Gingrich: Let me say, first of all, I like the Friedman who wrote From Beirut to Jerusalem a lot more than the later books because I think it's a much more realistic book. And if you look at his description at the end of that book about Hama rules, which were the rules he said Father Assad used in massacring the Muslim Brotherhood in the city of Hama and destroying square blocks, bombarding them with artillery. At that point Friedman understood the sheer ruthlessness that is often a part of power in the Middle East.
I believe the United States should have been prepared to use whatever resources were necessary to fundamentally change the region. You ask Reagan in 1979, "Do we have to use troops to make Poland a free country and collapse the Berlin Wall? I think he would have said "Probably not." And we didn't.
So you can't go back. I mean, we never fully mobilized. We never brought to bear all of our assets. We were never serious about this. What we've done is a series of reasonable management steps. We can manage the 23-day campaign to Baghdad. And then Bremer can manage the American administration of Iraq. But we never took seriously, backing up as the big step and saying "Wait a second, this is about a whole region." So pressuring the Syrians from day one, which was frankly easier than pressuring the Iraqis, if we were willing to do it.

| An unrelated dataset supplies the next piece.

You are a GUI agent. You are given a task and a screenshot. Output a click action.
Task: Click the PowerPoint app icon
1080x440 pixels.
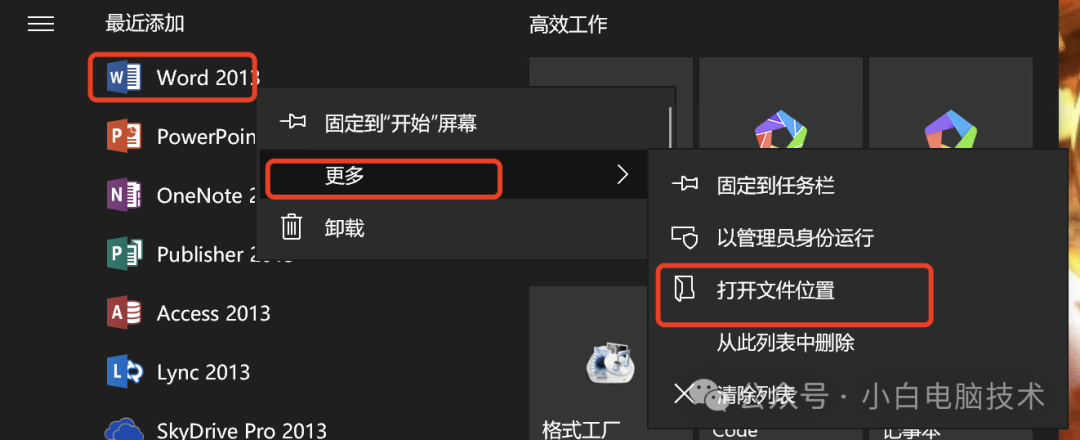124,136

Now, as I said in a speech in this very place in 2003, the State Department has had a deep passion for cutting a deal with the sultan, to a level that is frankly pathetic, where we've had American secretaries of state sitting on the runway in Damascus, refused permission to get off the plane, because they were so eager to meet with Father Assad in the 1990s. So there's been this underlying thing of "Well, you can't really pressure the Syrians." That's nonsense. Syria is run by an Allawite minority of 15 percent of the population. It's a relatively weak economy.

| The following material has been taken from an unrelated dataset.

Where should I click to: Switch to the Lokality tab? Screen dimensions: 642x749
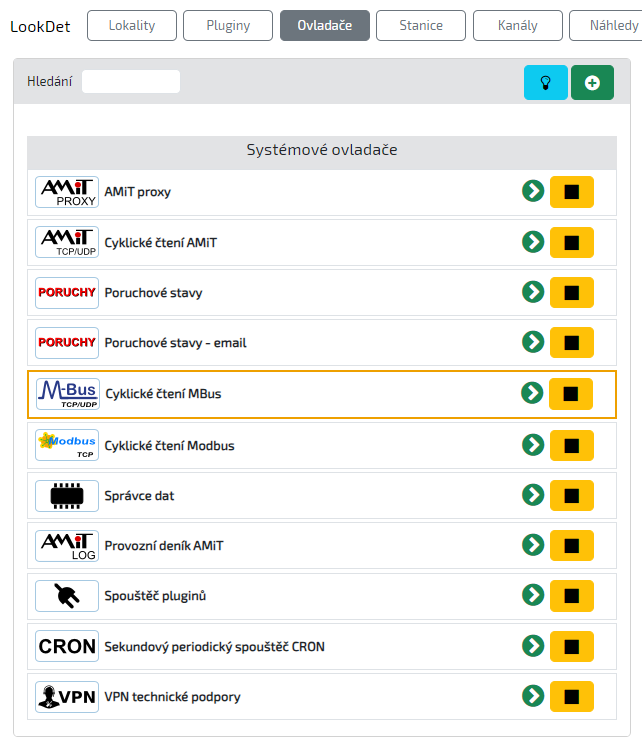tap(132, 26)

Similarly, the Iranians get 60 percent of their gasoline from one refinery. Tom Reid, the secretary of the air force under Reagan, wrote a memior in which he points out that in 1981 under Reagan and Casey, we decided we would indirectly sell the Soviets natural gas pipeline equipment guaranteed to malfunction. And a year later there was an explosion in Siberia so large that it looked like a nuclear explosion to the sensors on satellites. The first reaction was "Oh my God, what just happened?" It was literally the pipeline blowing up, which was a major impediment to Soviet hard currency.
Now, we have known for the last 20 years that the Abadan refinery is the only refinery in Iran. That Iran only produces 60 percent of its gas. That we have an entire Navy not occupied in Iraq. People say to me: "We're overstretched." Not in the Navy. So I start by saying countries that are serious, that have the most powerful economy on the planet, that have the most powerful military on the planet, that have the most cutting edge technology on the planet, could do lots of things. Tell me about the cell phones in Iran. Tell me about the computers in Iran. How much effort have we made to make sure the right software is there? How much effort have we made to give every student in Iran a free cell phone? To help organize the resistance? To do the things we did in Poland?

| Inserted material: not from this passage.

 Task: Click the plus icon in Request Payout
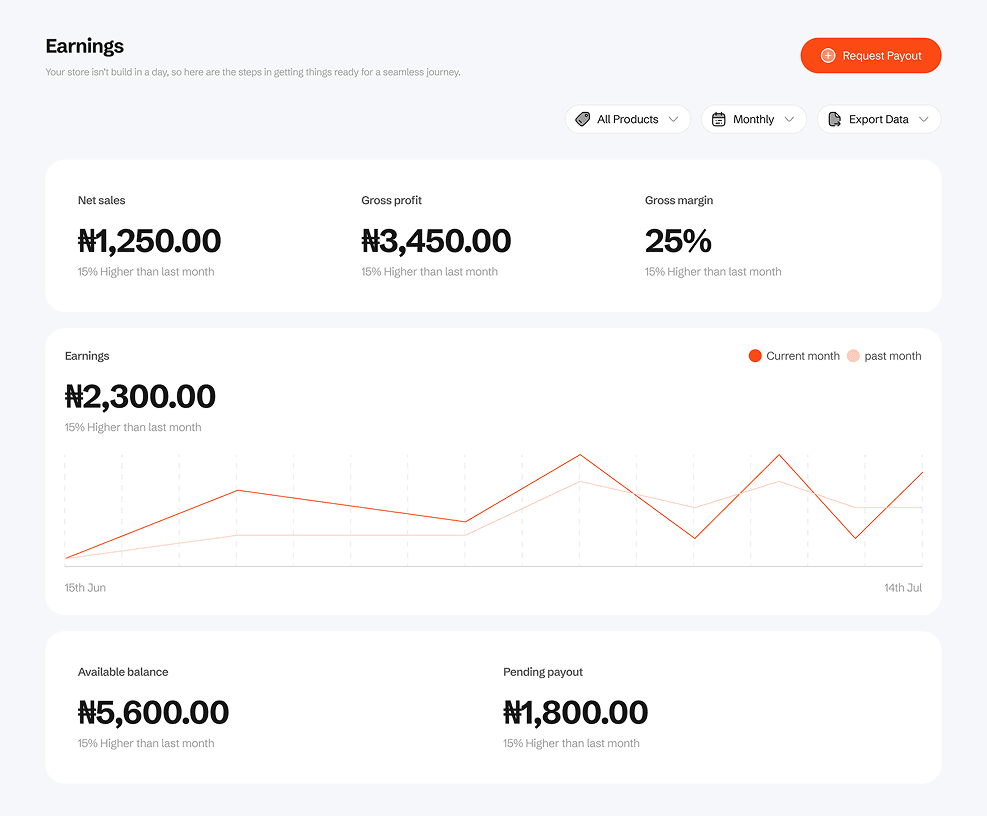click(x=827, y=56)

So I don't want to start and say "Yes, would invade" or "No, we wouldn't invade." I want to suggest to you that a grand strategy would have said "We're going to change the region." Now everybody who wants to change the region, I say, fine: You're on our team. Remember at one point Bush said "You're either with us or against us?" Well, what did that mean? With us for what?
I would suggest a grand strategy, if you work out this alternative history, of thinking creatively. Bring back the Reagan team, among other things. Bring back the pre-Stansfield Turner retirees from the CIA. People who had actually done this stuff. People the entire team that had done Afghanistan. There were lots of assets available in 2001 if we wanted to use them.
The frustrating thing is that Gingrich can't say the Iraq War has made all of this stuff more difficult—alienated America-friendly types in Iran, tied up resources, taken away our appetite for conflict. And I'm not sure that "fully mobilizing" for Iraq would have brought all this in line.